When David Westin, president of ABC News, was asked if the Pentagon was a legitimate target on Sept. 11 he got into trouble when he replied:

I actually don’t have an opinion on that as I sit here in my capacity right now. The way I conceive my job … and the way I would like all the journalists at ABC News to perceive it, is there is a big difference between a normative position and a positive position.”

I can say the Pentagon got hit. I can say this is what their position is, this is what our position is, but for me to take a position this was right or wrong, I mean that’s perhaps for me in my private life. . . . But as a journalist I feel strongly that’s something that I should not be taking a position on.

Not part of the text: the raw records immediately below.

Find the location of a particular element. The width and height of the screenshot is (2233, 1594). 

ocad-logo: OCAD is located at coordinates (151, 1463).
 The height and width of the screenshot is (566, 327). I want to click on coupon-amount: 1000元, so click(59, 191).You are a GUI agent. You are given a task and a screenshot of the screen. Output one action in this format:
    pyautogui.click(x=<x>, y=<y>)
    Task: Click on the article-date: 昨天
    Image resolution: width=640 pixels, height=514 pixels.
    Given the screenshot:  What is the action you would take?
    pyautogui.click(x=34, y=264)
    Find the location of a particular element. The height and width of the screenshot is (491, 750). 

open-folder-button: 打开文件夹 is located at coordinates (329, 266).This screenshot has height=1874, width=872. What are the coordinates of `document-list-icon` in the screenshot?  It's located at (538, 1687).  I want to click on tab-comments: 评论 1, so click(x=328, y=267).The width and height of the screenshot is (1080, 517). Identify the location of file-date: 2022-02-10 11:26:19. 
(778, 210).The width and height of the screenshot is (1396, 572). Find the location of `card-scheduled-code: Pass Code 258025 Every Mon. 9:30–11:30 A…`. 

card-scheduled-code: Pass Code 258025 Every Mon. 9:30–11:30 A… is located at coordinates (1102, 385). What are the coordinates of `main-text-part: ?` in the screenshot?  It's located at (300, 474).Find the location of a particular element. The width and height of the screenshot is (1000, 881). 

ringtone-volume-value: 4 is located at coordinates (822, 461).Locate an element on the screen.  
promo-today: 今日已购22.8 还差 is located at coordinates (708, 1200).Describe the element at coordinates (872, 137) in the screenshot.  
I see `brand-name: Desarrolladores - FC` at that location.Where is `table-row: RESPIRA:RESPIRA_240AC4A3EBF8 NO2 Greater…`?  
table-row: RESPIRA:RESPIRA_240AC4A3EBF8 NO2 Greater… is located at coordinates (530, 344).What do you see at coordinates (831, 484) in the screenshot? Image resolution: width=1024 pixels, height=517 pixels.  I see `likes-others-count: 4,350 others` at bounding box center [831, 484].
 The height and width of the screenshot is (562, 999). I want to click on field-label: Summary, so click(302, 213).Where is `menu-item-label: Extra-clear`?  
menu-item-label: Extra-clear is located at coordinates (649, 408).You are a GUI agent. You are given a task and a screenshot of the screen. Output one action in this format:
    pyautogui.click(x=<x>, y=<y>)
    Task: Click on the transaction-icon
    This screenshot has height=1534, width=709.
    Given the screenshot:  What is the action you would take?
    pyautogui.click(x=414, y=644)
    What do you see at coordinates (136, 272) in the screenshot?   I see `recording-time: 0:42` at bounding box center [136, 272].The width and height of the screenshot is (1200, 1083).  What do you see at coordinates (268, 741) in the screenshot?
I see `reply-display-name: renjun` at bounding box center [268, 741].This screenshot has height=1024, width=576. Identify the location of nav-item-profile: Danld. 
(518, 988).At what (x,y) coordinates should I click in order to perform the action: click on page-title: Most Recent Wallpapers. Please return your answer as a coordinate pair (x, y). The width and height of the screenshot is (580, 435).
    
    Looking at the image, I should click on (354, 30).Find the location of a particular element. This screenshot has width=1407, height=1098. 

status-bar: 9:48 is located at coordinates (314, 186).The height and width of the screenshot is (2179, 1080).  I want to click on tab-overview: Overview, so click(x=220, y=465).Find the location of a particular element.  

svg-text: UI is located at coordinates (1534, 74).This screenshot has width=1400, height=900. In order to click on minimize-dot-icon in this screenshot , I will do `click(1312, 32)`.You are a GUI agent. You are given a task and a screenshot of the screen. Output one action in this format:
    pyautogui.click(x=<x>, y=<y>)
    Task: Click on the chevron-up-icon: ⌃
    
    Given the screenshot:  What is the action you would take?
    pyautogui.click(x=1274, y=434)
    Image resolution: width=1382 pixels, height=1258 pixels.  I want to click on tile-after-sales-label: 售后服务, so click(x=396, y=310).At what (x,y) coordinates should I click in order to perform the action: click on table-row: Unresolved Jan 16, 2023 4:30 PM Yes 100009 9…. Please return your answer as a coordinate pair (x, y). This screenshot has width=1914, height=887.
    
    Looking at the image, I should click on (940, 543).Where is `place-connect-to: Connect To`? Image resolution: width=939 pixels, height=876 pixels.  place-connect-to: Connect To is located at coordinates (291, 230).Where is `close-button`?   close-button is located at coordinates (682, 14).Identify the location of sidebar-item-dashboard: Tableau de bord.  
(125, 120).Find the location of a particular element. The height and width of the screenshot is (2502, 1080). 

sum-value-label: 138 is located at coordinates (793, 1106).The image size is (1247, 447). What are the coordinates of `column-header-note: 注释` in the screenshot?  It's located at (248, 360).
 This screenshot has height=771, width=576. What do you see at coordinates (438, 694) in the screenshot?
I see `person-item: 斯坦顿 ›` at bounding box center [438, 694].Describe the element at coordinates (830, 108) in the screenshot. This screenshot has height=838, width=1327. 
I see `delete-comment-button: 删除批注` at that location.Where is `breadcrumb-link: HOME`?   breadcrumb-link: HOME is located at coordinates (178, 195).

Well, that’s fine. But why doesn’t this suspension of judgment apply to Danny Pearl? It’s an obvious fact that the murderers who butchered Pearl believe he was a legitimate target. If they thought he wasn’t, why would they be using the footage as a recruitment video?

I’m not saying that military personnel don’t qualify as a different category than civilians. Soldiers assume risks. They choose a career that puts them in harm’s way. But the military is in harm’s way for a reason and that reason is a moral one — something we should keep in mind this Memorial Day weekend. We do get lots of pabulum about the need to generically support our troops, whether their orders are right or wrong. But we don’t get much acknowledgement of the fact that their orders are right. A soldier killed in the war on terrorism is morally indistinguishable from a cop killed in the line of duty because, just like cops, our soldiers are fighting criminals, murderers, and barbarians. And these murderers, criminals, and barbarians would not hesitate to have Dan Rather, Peter Jennings, and David Westin beheaded in the village square if they thought it would help their cause. Should they ever gain the power they seek, they would surely do just that.

And yet, some journalists seem to want it both ways. They choke on the word “terrorist,” whining in their defense that one man’s terrorist is another man’s freedom fighter. But then they go off and call anybody who kills one of their own terrorists.

If you’re going to play the moral agnosticism game, you’ve got to be in for a pound if you’re in for a penny. Despite the fact they call themselves freedom fighters, the bad guys don’t see a huge philosophical difference between killing a soldier at the Pentagon and killing an American journalist in Pakistan or an American stockbroker at the World Trade Center. Of course, they may see a Jew or a Christian or a woman or a civilian. But conveniently for them, they don’t think such distinctions matter much because all of the above are targets.

Some journalists don’t think this is fair because, as Mike Wallace once said, “I’m not an American first, I’m a reporter first.”

In other words: Killing American soldiers? Well, that’s news. Killing reporters? That’s tragedy.

When Peter Jennings reported Danny Pearl was dead, he said, “Very sad news for everybody in the journalist community, of course. Sad news for Americans at large.” At least he was honest about the order.